[Part of a data file]

┄┄┄┄┄┄┄┄┄┄┄┄┄┄┄┄┄┄┄┄

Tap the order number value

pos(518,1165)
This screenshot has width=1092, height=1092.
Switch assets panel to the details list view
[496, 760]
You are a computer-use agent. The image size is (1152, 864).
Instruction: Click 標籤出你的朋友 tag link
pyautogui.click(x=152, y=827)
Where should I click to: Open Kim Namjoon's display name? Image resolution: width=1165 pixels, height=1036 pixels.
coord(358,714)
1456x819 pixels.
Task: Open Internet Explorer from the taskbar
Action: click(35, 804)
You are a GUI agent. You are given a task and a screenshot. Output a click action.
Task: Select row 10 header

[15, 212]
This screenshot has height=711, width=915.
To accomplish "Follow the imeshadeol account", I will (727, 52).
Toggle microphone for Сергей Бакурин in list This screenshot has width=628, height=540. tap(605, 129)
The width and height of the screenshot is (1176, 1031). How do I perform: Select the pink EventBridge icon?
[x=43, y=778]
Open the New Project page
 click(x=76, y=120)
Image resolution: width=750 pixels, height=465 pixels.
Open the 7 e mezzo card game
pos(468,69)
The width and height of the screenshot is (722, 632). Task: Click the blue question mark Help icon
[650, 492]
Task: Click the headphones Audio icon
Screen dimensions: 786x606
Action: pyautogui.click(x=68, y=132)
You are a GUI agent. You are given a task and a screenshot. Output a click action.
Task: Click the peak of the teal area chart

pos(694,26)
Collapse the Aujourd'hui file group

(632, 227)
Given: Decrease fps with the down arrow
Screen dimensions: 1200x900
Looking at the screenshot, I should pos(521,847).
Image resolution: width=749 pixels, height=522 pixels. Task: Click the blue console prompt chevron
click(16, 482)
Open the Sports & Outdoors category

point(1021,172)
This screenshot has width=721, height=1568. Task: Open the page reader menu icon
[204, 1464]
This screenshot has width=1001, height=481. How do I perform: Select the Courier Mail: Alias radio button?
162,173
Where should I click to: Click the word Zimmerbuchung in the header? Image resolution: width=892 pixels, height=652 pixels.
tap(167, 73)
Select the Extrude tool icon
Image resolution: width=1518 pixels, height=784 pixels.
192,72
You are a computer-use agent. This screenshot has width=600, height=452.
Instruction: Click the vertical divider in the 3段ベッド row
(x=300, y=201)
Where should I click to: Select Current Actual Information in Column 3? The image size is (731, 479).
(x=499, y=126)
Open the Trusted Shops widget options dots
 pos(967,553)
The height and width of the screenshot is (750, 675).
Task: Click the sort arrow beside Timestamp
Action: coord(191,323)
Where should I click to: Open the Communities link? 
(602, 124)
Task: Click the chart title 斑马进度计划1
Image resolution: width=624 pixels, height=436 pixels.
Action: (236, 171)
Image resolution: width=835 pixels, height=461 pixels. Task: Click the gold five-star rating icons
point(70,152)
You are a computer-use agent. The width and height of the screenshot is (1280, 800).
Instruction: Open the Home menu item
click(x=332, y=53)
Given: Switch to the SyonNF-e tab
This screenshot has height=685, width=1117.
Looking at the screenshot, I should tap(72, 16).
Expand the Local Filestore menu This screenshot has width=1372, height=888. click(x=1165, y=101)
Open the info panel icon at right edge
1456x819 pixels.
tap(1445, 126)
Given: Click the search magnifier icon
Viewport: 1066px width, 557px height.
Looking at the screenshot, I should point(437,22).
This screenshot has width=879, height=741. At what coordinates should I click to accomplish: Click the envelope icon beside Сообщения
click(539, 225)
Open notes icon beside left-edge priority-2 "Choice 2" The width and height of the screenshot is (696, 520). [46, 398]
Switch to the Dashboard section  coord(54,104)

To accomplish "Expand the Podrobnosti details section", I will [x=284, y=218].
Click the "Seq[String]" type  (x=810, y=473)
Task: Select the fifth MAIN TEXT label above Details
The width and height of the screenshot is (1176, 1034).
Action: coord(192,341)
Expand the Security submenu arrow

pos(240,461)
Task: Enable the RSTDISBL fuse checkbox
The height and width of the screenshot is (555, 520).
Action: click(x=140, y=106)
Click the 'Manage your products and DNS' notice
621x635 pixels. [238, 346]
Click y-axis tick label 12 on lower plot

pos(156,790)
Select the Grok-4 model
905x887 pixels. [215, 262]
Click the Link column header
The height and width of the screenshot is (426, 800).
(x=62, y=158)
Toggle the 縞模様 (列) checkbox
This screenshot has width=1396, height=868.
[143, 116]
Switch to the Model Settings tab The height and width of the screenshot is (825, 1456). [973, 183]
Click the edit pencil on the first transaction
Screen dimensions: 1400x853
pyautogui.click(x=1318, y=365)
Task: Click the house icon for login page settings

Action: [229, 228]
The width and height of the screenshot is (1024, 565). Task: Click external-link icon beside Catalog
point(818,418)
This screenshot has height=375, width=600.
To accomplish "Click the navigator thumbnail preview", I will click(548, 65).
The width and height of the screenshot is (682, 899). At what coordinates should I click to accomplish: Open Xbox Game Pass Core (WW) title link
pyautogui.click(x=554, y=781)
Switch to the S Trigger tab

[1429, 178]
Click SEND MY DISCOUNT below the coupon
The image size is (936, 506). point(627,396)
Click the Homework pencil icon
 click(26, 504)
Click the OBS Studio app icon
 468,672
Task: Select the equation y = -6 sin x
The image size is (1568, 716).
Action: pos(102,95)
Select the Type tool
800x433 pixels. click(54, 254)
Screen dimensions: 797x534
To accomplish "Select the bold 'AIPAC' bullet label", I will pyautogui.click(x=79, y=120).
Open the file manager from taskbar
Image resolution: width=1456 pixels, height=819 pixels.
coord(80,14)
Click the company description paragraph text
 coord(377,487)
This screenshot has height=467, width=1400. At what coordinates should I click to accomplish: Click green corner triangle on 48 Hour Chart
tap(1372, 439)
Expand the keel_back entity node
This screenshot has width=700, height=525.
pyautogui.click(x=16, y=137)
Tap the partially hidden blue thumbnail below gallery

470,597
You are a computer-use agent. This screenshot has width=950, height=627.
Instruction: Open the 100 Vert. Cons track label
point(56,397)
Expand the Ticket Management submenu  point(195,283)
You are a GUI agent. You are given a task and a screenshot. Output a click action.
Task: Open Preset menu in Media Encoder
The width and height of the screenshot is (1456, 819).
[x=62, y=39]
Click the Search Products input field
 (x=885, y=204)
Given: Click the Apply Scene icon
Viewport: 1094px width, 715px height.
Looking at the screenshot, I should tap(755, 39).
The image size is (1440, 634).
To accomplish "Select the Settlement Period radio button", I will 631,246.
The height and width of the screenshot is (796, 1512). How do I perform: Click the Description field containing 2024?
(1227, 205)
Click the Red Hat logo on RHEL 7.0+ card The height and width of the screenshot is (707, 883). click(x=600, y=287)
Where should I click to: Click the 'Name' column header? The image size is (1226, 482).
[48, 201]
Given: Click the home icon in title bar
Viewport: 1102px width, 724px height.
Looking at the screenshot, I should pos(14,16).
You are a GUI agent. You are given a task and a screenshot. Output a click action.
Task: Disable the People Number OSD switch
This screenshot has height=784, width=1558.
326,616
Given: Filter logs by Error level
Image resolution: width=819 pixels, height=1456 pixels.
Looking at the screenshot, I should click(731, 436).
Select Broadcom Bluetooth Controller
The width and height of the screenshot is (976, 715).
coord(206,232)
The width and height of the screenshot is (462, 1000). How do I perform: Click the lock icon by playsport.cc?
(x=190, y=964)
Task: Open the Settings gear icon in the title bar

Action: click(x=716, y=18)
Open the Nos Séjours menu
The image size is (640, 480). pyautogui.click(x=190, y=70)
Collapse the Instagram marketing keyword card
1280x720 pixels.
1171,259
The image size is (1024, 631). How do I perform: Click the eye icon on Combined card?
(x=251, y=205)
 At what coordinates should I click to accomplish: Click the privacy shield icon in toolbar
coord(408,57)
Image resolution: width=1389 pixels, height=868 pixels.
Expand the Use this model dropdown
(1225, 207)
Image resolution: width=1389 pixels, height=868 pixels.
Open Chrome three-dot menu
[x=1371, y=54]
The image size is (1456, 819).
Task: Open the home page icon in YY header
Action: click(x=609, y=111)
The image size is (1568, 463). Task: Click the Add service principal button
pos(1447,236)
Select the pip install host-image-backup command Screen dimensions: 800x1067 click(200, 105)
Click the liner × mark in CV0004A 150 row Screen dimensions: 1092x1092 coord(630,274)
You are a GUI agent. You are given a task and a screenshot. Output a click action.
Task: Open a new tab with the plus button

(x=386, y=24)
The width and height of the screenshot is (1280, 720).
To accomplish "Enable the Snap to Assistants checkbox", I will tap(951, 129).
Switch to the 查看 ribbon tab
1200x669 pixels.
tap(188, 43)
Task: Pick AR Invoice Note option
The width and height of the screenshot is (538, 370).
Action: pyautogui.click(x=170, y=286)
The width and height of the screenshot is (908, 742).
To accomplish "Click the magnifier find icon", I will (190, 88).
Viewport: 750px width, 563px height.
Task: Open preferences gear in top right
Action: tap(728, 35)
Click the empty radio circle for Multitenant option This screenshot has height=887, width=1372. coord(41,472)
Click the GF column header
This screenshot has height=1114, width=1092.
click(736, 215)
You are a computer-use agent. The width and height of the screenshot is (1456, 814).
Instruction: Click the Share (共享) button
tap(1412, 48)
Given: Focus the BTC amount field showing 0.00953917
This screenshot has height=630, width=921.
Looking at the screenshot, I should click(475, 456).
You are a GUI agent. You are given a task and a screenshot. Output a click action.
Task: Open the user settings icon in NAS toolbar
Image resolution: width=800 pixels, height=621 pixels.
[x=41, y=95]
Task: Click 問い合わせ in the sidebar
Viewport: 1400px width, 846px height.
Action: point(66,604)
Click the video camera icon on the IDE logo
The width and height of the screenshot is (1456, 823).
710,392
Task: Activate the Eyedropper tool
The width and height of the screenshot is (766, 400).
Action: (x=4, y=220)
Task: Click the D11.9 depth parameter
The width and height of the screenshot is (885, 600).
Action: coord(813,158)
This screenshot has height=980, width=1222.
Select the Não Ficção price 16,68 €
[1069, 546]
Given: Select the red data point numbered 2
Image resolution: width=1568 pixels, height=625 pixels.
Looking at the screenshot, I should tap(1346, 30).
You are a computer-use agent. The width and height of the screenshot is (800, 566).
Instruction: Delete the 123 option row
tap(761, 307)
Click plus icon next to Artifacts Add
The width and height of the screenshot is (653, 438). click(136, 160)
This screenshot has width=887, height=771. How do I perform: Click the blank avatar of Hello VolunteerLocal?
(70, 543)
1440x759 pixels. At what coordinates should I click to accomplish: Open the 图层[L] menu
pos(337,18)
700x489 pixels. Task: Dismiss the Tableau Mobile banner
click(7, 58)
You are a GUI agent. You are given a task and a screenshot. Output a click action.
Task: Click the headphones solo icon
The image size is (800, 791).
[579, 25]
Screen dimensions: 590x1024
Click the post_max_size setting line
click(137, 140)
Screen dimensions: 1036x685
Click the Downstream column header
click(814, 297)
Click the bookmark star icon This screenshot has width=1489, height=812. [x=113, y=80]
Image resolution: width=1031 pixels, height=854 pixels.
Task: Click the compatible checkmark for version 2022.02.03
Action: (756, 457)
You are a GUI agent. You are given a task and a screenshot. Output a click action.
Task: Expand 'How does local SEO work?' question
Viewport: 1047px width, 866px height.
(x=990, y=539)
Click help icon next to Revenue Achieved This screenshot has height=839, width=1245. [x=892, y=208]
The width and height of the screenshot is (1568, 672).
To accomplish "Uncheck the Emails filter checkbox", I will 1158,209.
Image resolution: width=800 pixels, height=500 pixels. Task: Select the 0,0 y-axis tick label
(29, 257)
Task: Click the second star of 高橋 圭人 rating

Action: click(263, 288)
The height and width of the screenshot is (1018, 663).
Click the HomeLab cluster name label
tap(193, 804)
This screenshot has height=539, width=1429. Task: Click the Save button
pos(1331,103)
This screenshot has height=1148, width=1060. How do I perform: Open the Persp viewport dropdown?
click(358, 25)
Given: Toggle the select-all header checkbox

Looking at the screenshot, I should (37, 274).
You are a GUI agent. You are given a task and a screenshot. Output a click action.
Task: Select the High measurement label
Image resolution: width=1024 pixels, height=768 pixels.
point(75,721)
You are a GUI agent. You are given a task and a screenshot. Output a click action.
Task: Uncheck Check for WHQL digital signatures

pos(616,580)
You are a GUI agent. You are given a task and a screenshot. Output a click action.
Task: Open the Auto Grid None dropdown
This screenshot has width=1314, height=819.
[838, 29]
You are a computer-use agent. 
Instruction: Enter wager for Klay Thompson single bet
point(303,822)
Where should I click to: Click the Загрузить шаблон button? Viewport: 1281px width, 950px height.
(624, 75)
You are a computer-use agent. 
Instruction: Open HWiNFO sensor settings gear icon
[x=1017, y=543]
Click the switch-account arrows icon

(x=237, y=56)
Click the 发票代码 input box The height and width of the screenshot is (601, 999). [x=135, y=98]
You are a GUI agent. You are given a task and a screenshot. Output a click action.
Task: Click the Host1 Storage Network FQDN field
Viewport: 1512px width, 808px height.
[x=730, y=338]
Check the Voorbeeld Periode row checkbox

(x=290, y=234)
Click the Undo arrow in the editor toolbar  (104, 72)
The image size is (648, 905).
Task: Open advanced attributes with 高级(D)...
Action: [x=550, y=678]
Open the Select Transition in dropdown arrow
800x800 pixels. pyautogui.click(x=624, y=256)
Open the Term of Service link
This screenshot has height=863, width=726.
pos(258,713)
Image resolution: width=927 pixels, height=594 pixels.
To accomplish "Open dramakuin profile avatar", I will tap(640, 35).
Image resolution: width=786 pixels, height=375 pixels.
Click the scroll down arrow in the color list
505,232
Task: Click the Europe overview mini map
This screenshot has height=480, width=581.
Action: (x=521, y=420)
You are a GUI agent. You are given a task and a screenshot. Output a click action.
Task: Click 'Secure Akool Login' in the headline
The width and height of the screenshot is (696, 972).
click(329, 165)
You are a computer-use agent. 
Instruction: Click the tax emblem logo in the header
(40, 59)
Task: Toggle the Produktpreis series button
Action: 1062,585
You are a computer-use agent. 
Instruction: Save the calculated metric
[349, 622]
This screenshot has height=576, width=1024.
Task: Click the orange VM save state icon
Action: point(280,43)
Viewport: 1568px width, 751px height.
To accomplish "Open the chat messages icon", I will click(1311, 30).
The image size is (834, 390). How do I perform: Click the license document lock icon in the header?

┄┄┄┄┄┄┄┄┄┄┄┄┄┄┄┄┄┄┄┄

# Request
Collect every line in the material above that contains the string "dimensions". The match is case-sensitive.

# Task output
Screen dimensions: 786x606
Screen dimensions: 1200x900
Screen dimensions: 1400x853
Screen dimensions: 797x534
Select the pip install host-image-backup command Screen dimensions: 800x1067 click(200, 105)
Click the liner × mark in CV0004A 150 row Screen dimensions: 1092x1092 coord(630,274)
Screen dimensions: 590x1024
Screen dimensions: 1036x685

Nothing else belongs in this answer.